== AVAILABLE RECORDS ==
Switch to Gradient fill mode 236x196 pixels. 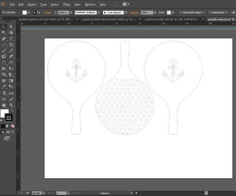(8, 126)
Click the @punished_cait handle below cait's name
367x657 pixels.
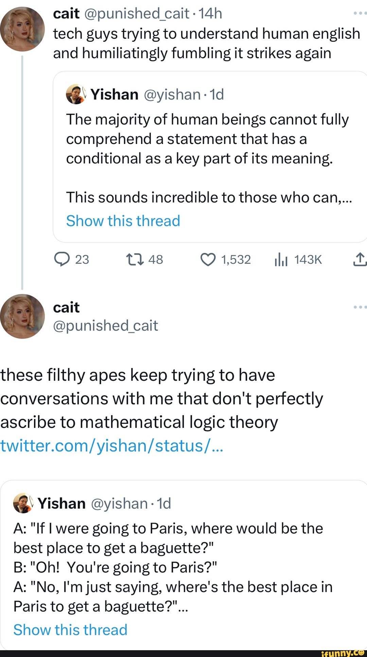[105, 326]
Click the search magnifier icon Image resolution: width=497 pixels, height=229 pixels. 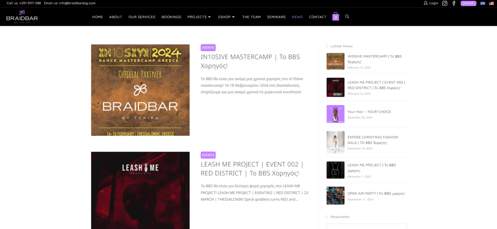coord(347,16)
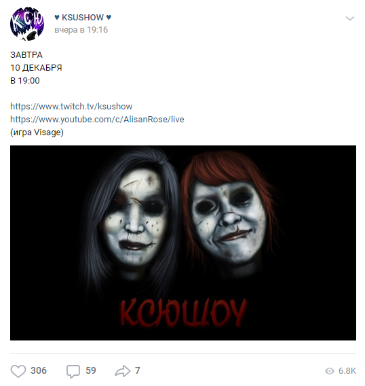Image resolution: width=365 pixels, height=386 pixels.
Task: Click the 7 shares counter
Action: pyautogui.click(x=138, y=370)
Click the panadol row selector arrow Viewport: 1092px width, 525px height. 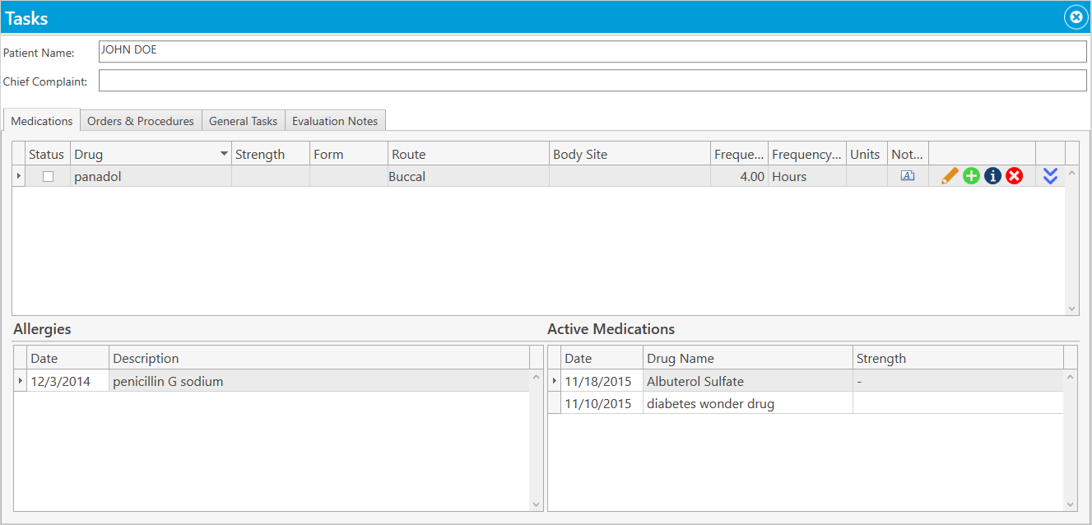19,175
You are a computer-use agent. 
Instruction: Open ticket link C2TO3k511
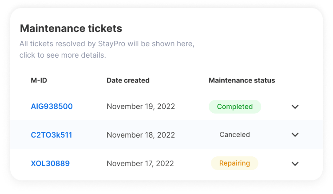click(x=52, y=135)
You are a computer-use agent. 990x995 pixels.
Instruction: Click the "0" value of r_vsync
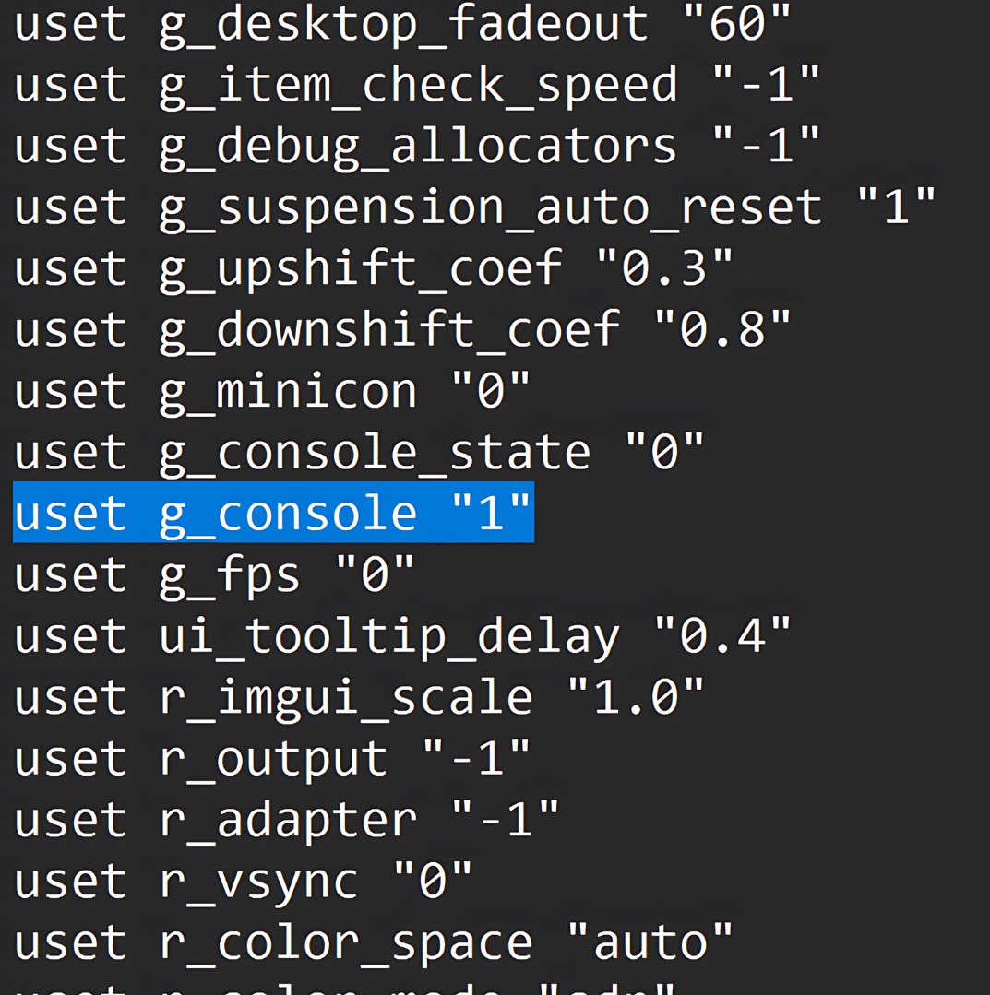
===
**EXERCISE GOAL**
Print, without pictures, exactly the lines from the one containing "You are a computer-use agent. 990x995 pixels." through the final line of the records above.

**COMPLETED TASK**
You are a computer-use agent. 990x995 pixels.
Instruction: Click the "0" value of r_vsync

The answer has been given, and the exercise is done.